RECORD SET:
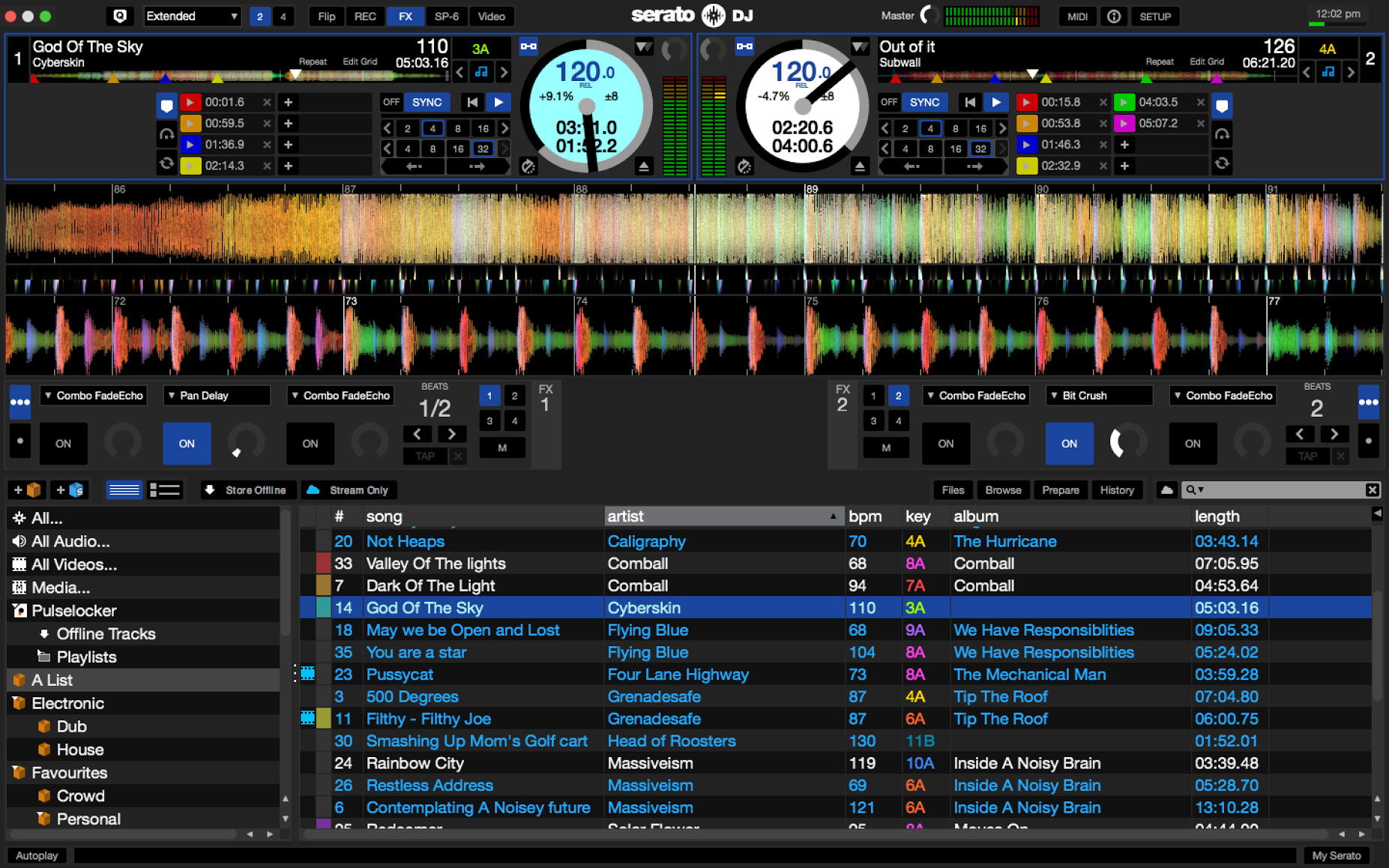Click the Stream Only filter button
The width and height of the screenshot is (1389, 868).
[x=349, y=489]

--

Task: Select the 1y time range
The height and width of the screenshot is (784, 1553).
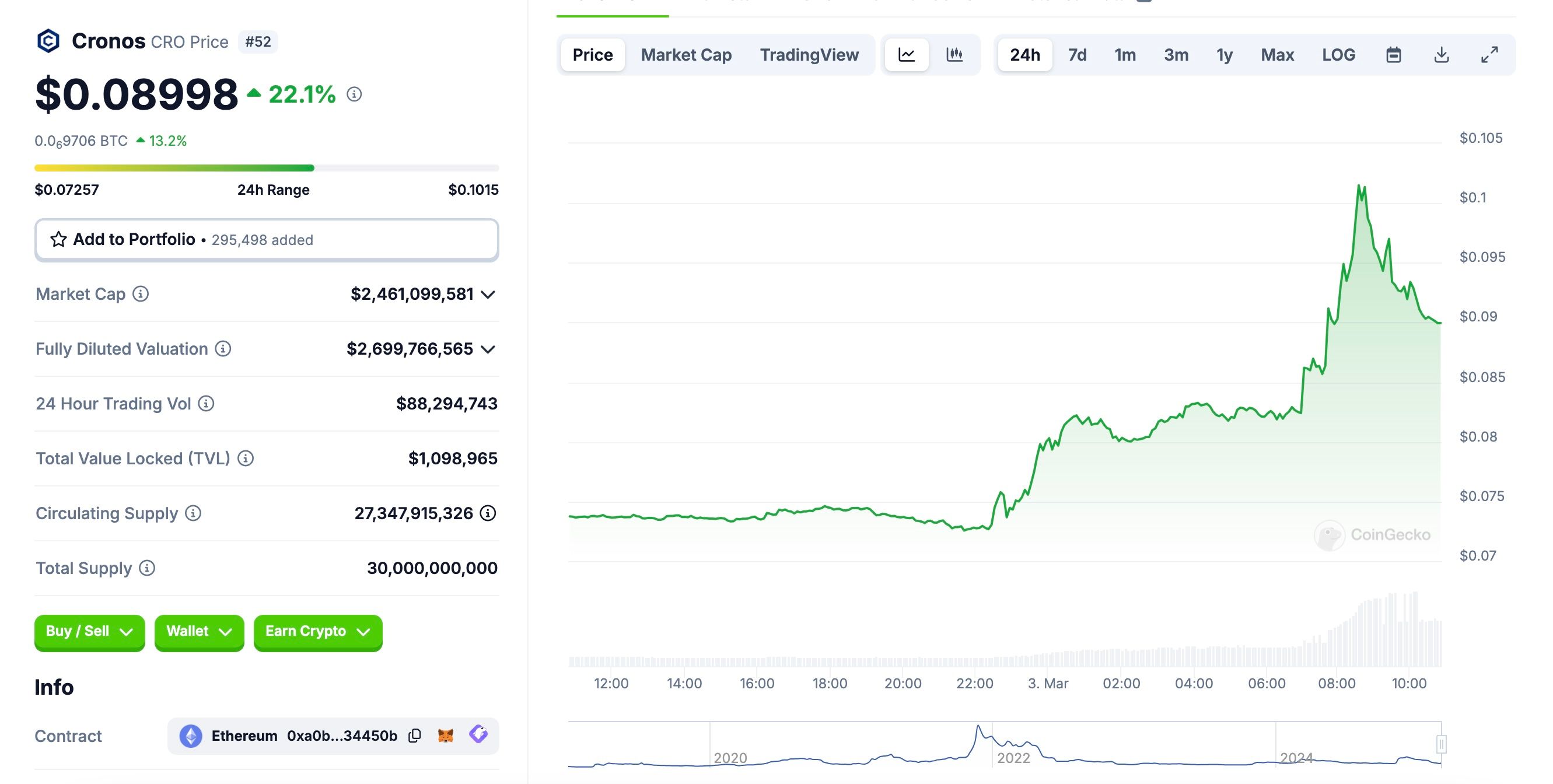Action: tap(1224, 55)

TASK OBJECTIVE:
Copy out, word for word, the lines starting with the line that contains "Task: Select the 1y time range" and going on through the line that contains "Action: tap(1224, 55)", both included. Leave the pictures out of your answer.

RESULT:
Task: Select the 1y time range
The height and width of the screenshot is (784, 1553).
Action: tap(1224, 55)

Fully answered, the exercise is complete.